The title sounds like an airlines; perhaps somewhere in Europe but much closer to home than you might think.
Aerophagia is a condition of excessive air swallowing, which goes to the stomach. Aerophagia may also refer to an unusual condition where the primary symptom is excessive flatus, belching is not present, and the actual mechanism by which air enters the gut is obscure.
Anyone who uses a CPAP or BIPAP machine understands the mechanism of aerophagia.
Gas. Lots of gas. Enormous amounts of gas. Gas like you’ve never seen or heard before.
Aerophagia is associated with chewing gum, smoking, drinking carbonated drinks, eating too quickly, anxiety, high continuous positive airway pressure and wearing loose dentures and wearing masks.
There it is. Mask. In my case, the ventilator mask.
Most people who use a CPAP or BIPAP machine will complain about the amount of air swallowed that then becomes excess gas.

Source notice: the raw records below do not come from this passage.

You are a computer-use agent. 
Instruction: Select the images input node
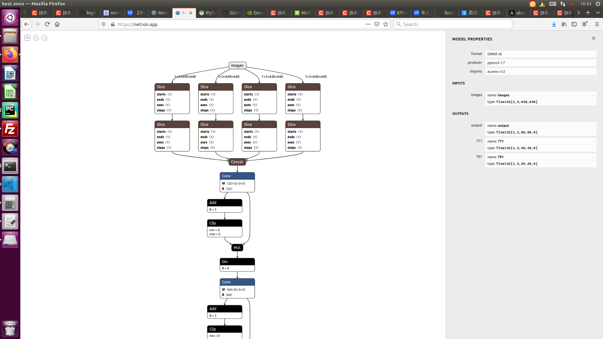coord(237,65)
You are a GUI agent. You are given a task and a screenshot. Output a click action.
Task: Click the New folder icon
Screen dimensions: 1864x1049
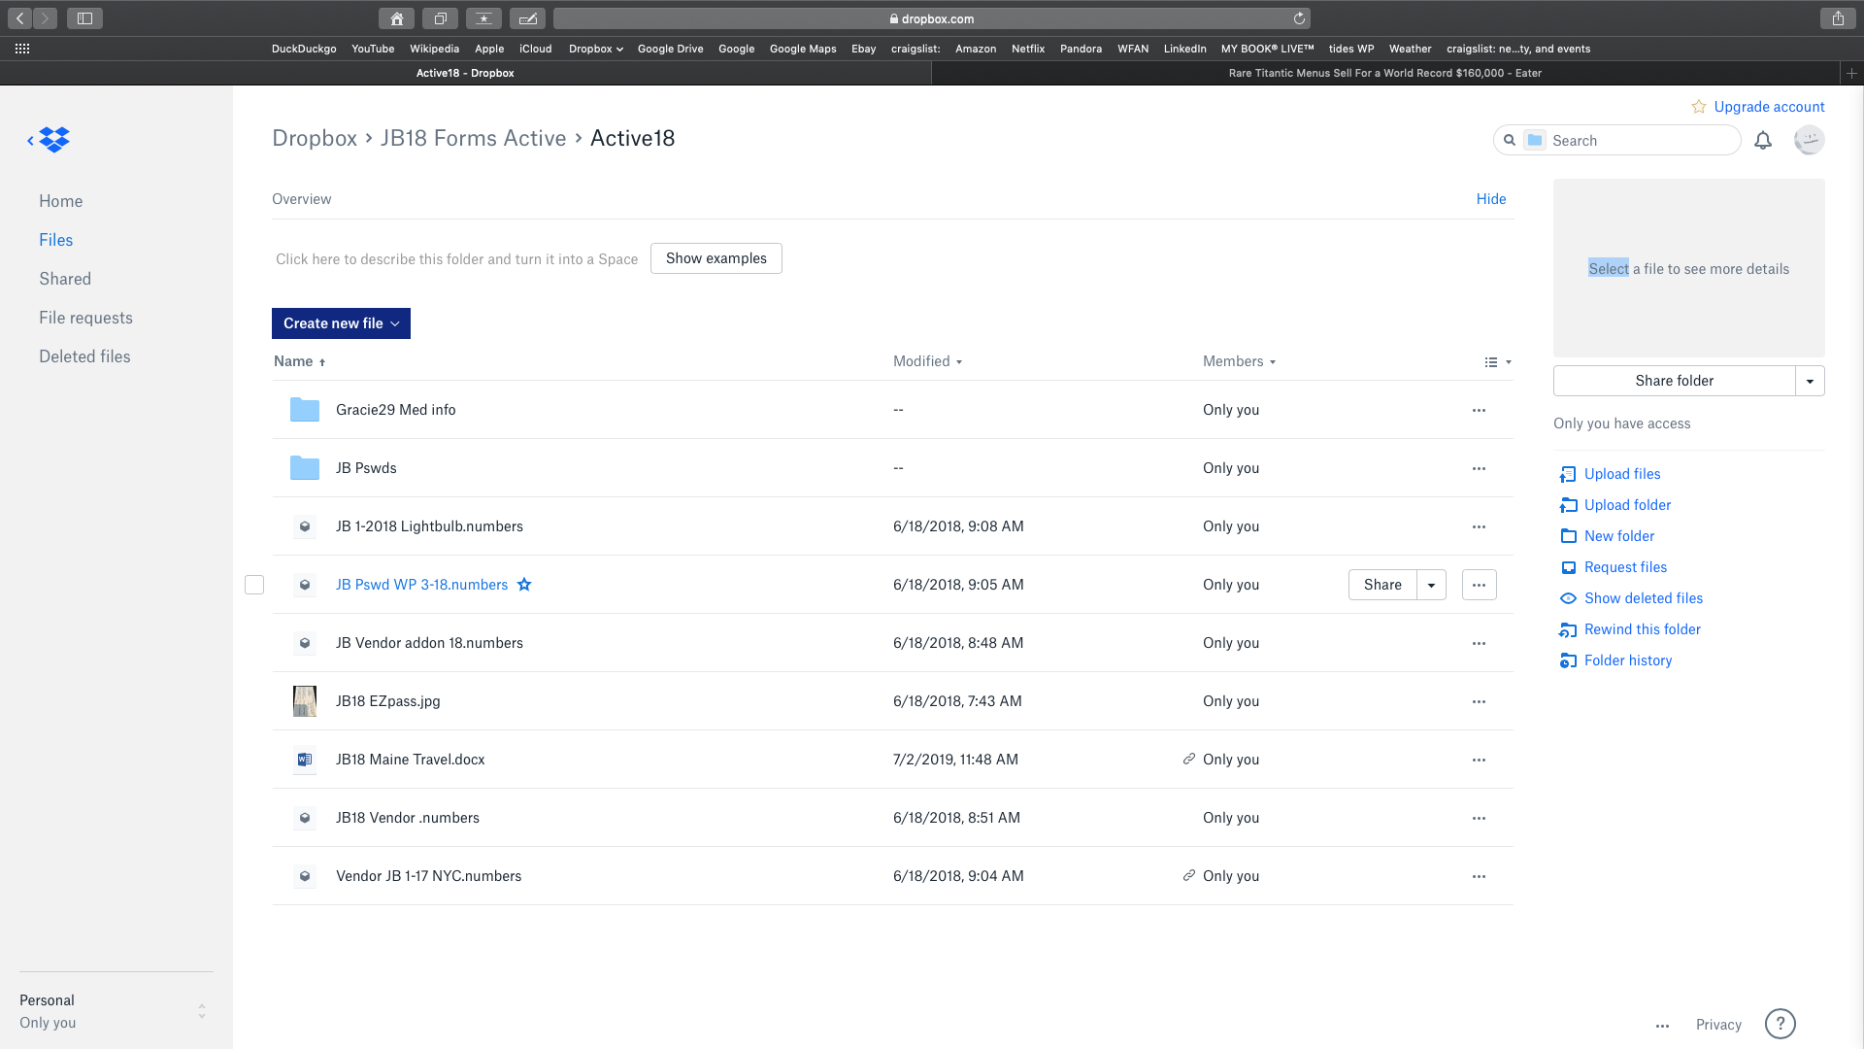click(1568, 536)
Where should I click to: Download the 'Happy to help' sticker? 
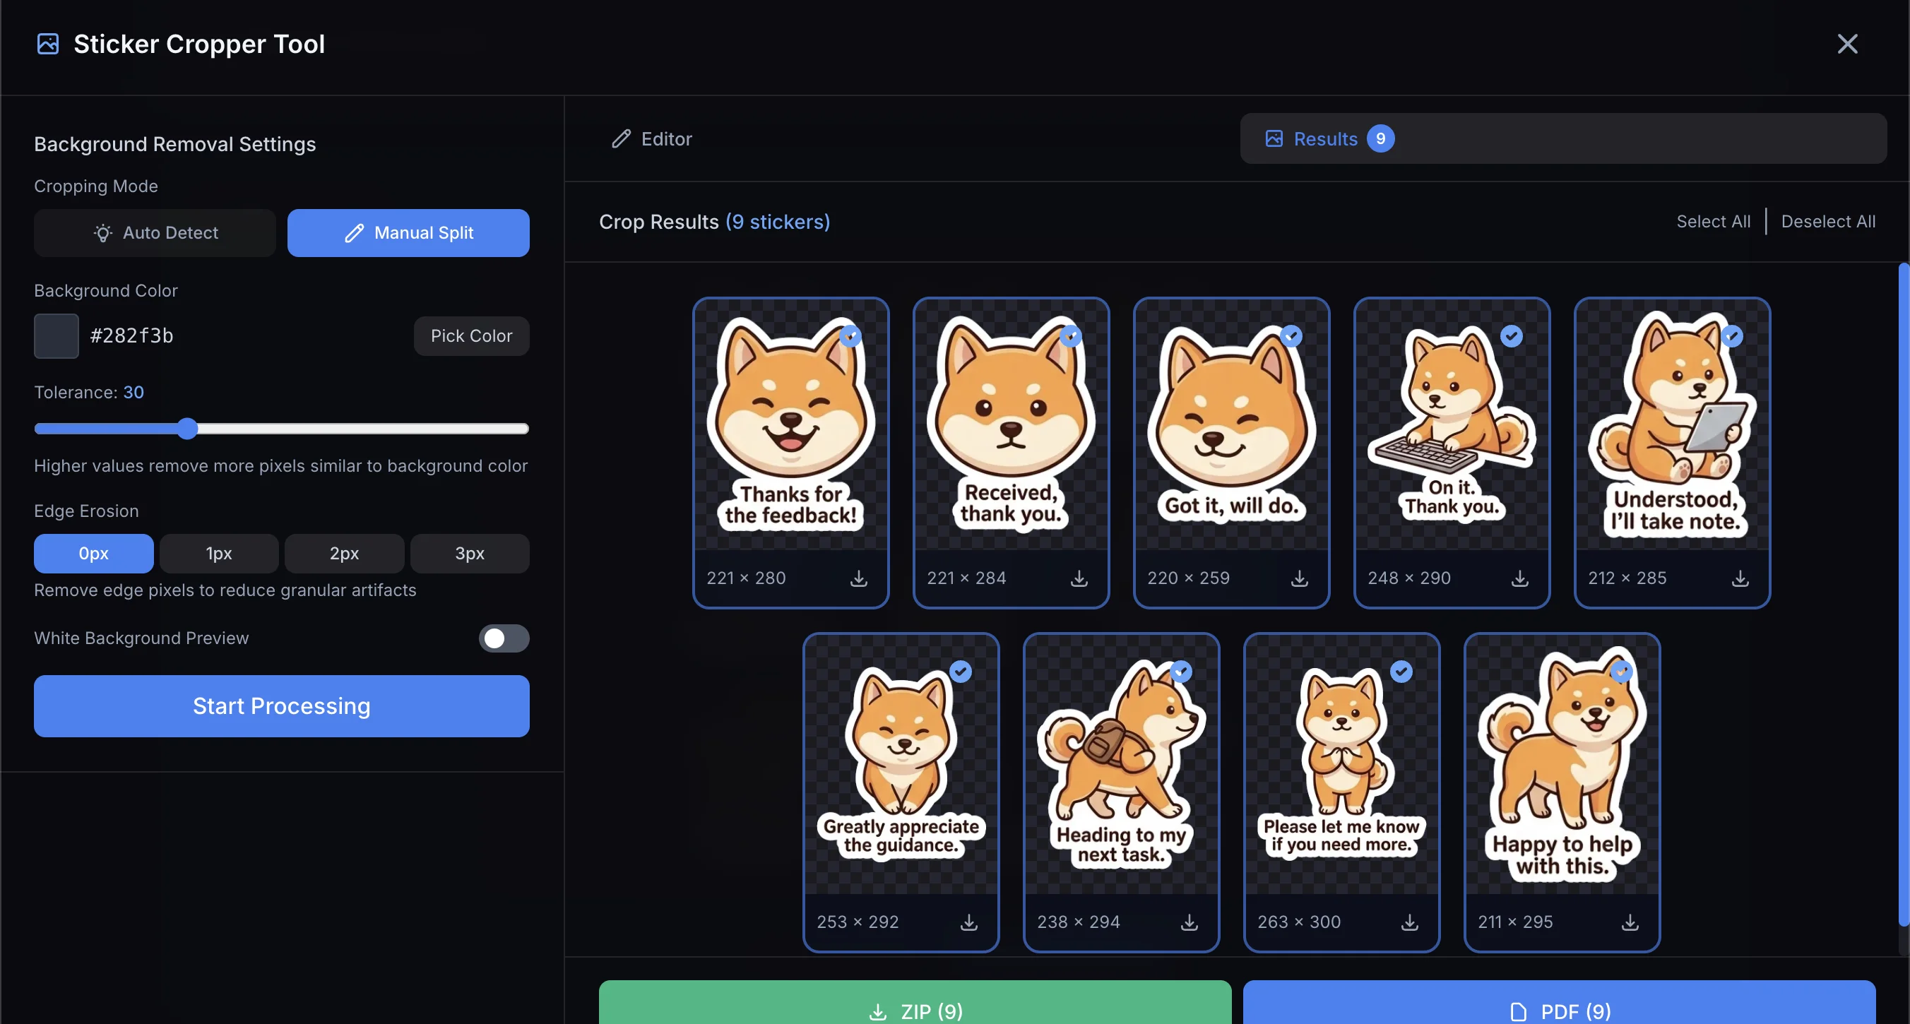pos(1630,922)
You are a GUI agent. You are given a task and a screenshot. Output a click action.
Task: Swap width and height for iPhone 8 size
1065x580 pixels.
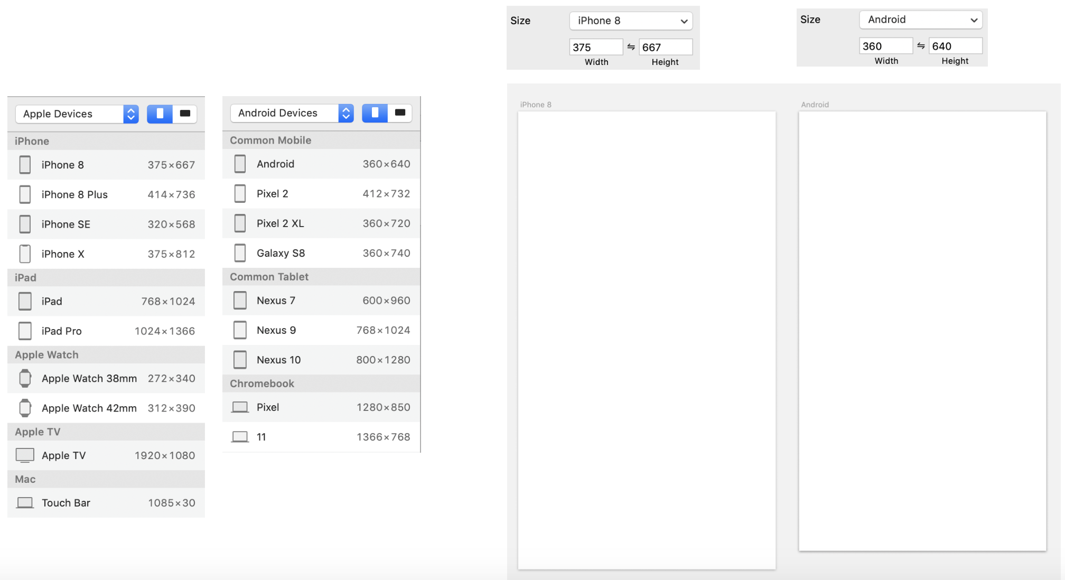click(x=631, y=47)
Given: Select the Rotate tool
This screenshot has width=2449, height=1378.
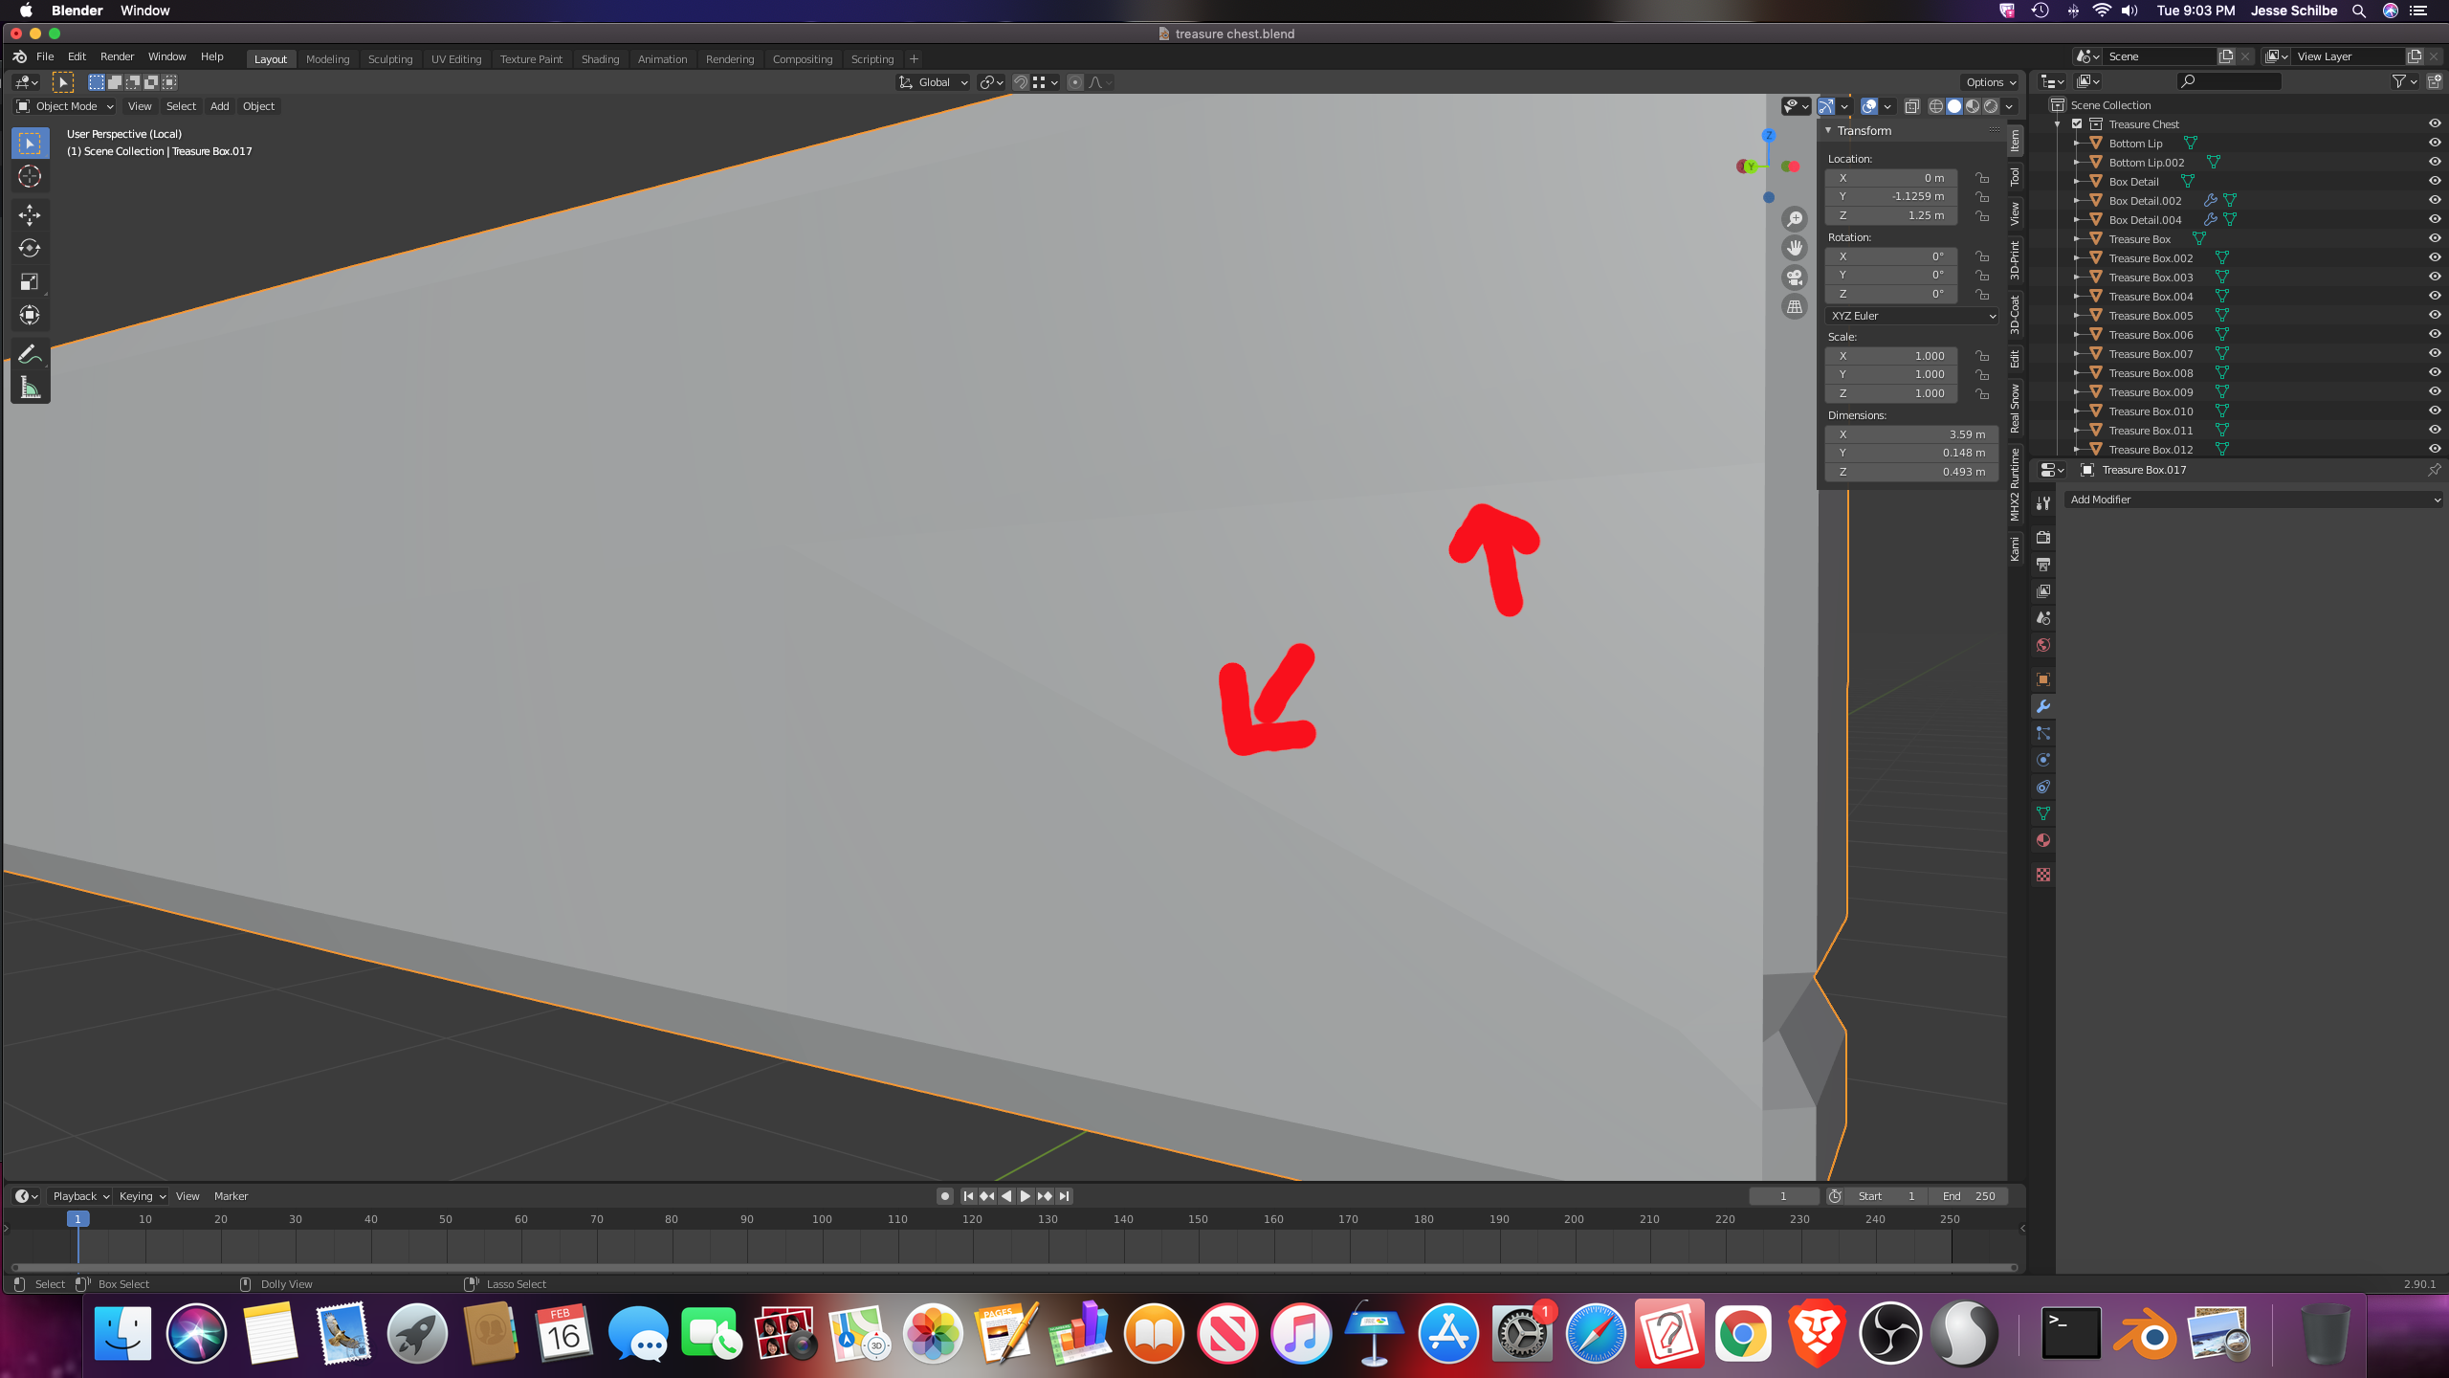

Did I mention enormous amounts of gas?
If enormous amounts of gas are present when using a CPAP or BIPAP machine for six or eight hours a day, then how much gas is present when a ventilator is used 23 hours a day?
Enormous times three?
That sounds about right. Aerophagia cannot be avoided when such non-invasive ventilation takes place. All things considered, and as ugly as the effects of aerophagia may seem, the need for air to breathe does trump the need for a pleasantly fragrant bathroom.